[Opening TASK INPUT section]

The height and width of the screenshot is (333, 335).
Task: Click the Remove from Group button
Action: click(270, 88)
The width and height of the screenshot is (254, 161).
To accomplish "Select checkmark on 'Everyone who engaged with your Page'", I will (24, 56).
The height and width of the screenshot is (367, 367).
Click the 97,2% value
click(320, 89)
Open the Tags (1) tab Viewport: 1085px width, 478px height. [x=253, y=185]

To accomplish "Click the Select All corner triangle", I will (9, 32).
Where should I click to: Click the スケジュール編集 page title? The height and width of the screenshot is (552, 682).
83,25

[Closing TASK INPUT section]
[Opening TASK INPUT section]

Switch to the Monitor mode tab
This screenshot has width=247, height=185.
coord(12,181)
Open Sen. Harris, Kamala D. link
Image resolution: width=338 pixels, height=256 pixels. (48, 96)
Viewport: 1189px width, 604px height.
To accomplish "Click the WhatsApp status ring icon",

[Closing TASK INPUT section]

[PROBLEM DETAILS] Which lines of the material contain the string "will"? List each of them.

[ANSWER SPACE]
To accomplish "Select checkmark on 'Everyone who engaged with your Page'", I will (24, 56).
To accomplish "Click the Select All corner triangle", I will (9, 32).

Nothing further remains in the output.